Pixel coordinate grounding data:
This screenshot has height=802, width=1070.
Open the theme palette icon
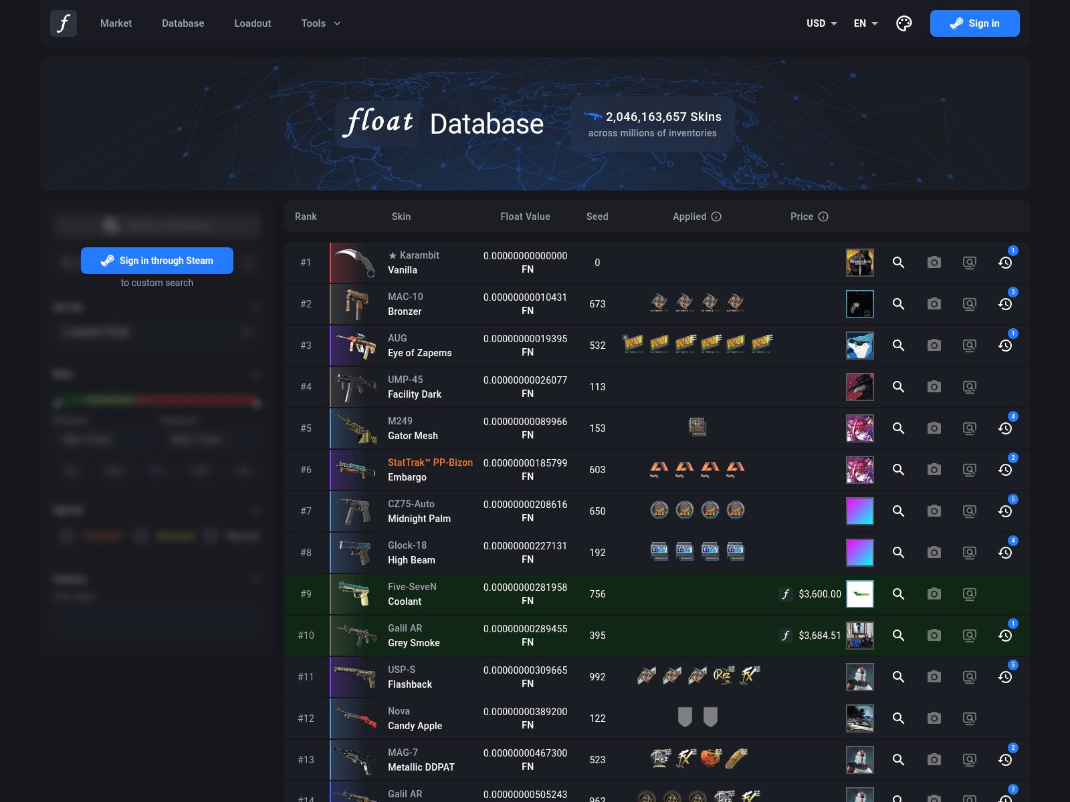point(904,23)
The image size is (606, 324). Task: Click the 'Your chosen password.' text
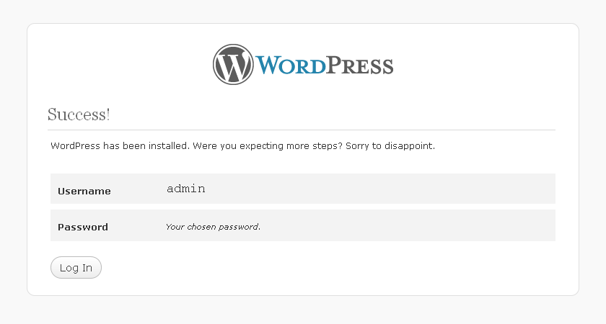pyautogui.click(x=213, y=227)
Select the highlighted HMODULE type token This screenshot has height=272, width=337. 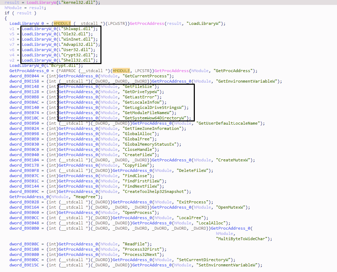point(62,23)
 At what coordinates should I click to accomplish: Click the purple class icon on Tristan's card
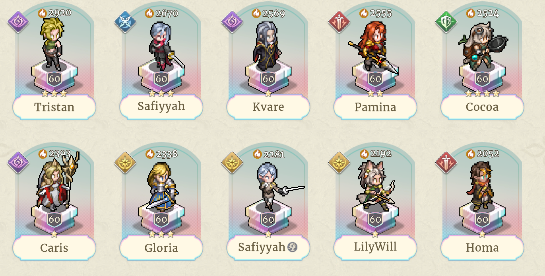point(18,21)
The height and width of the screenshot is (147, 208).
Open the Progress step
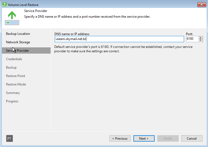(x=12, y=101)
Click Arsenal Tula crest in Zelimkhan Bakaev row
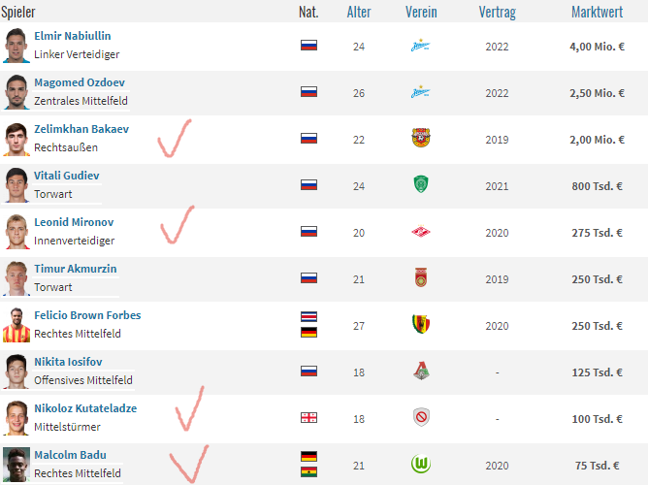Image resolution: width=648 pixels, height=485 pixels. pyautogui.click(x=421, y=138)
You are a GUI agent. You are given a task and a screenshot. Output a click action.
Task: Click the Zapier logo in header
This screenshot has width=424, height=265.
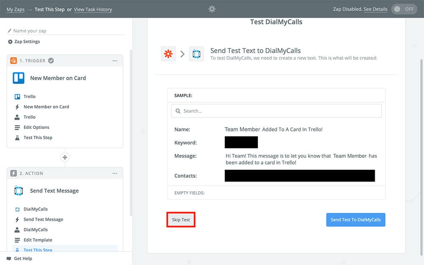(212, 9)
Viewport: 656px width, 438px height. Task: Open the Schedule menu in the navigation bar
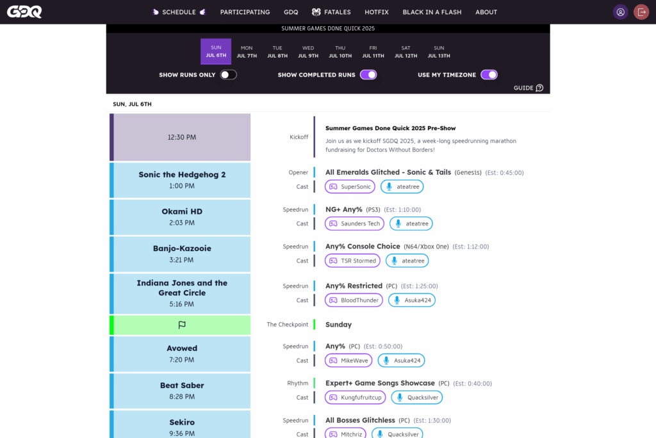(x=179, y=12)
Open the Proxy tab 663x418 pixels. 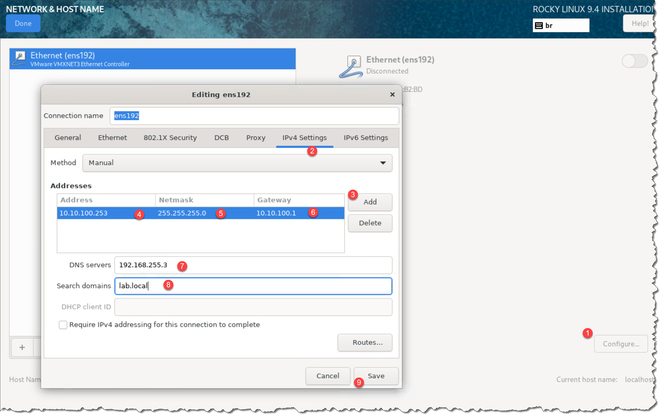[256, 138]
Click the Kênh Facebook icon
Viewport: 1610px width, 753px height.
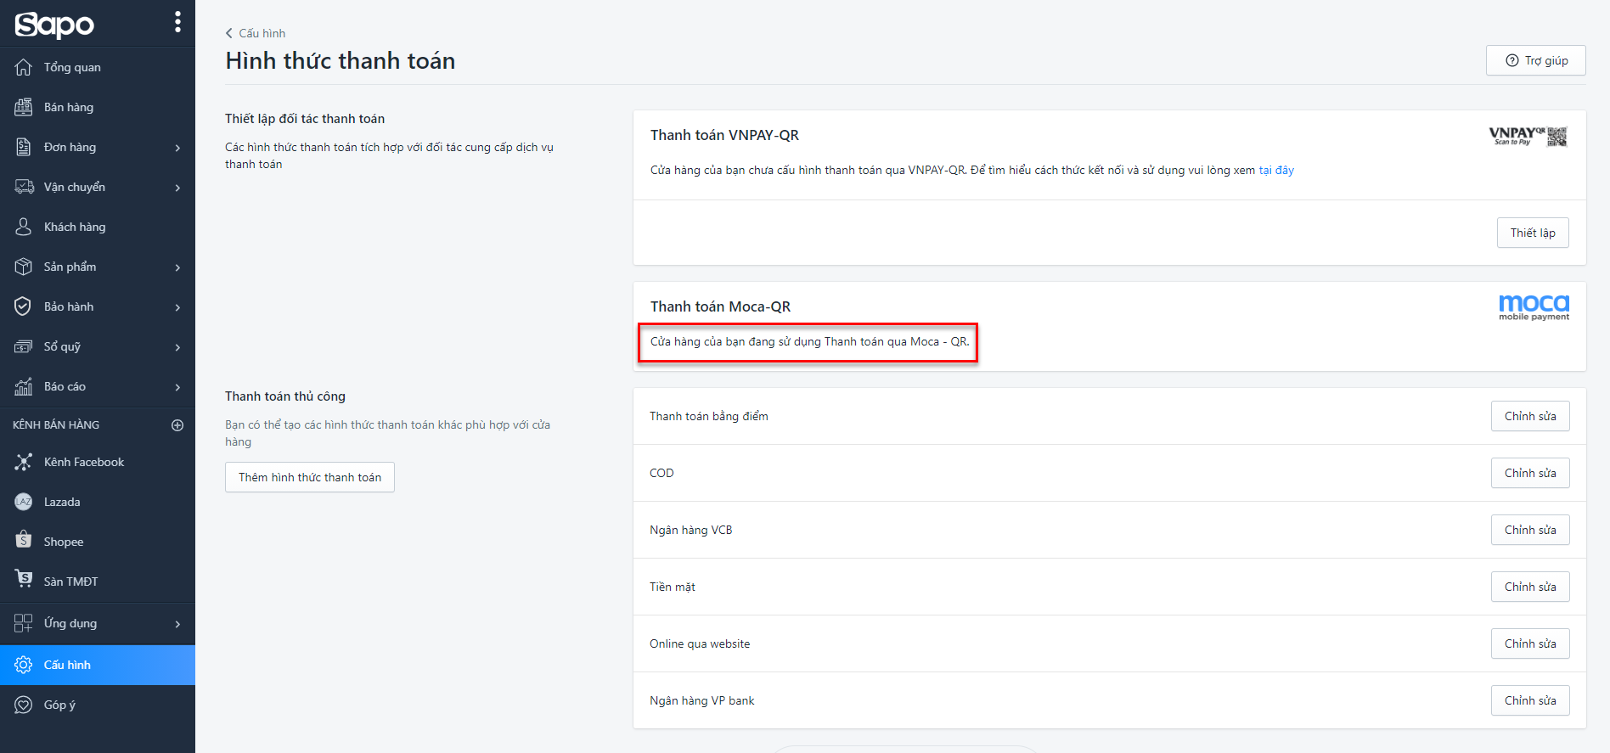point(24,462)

WHAT IS EXPECTED: Above are some records. Reproduce the lines from the one with "The height and" down to the one with "You are a GUI", keeping both, and leave every picture out.

TASK SOLUTION:
The height and width of the screenshot is (147, 208).
Open the Progress step
(x=12, y=101)
Click Arsenal Tula crest in Zelimkhan Bakaev row
Image resolution: width=648 pixels, height=485 pixels. pyautogui.click(x=421, y=138)
You are a GUI agent. You are given a task and a screenshot. Output a click action.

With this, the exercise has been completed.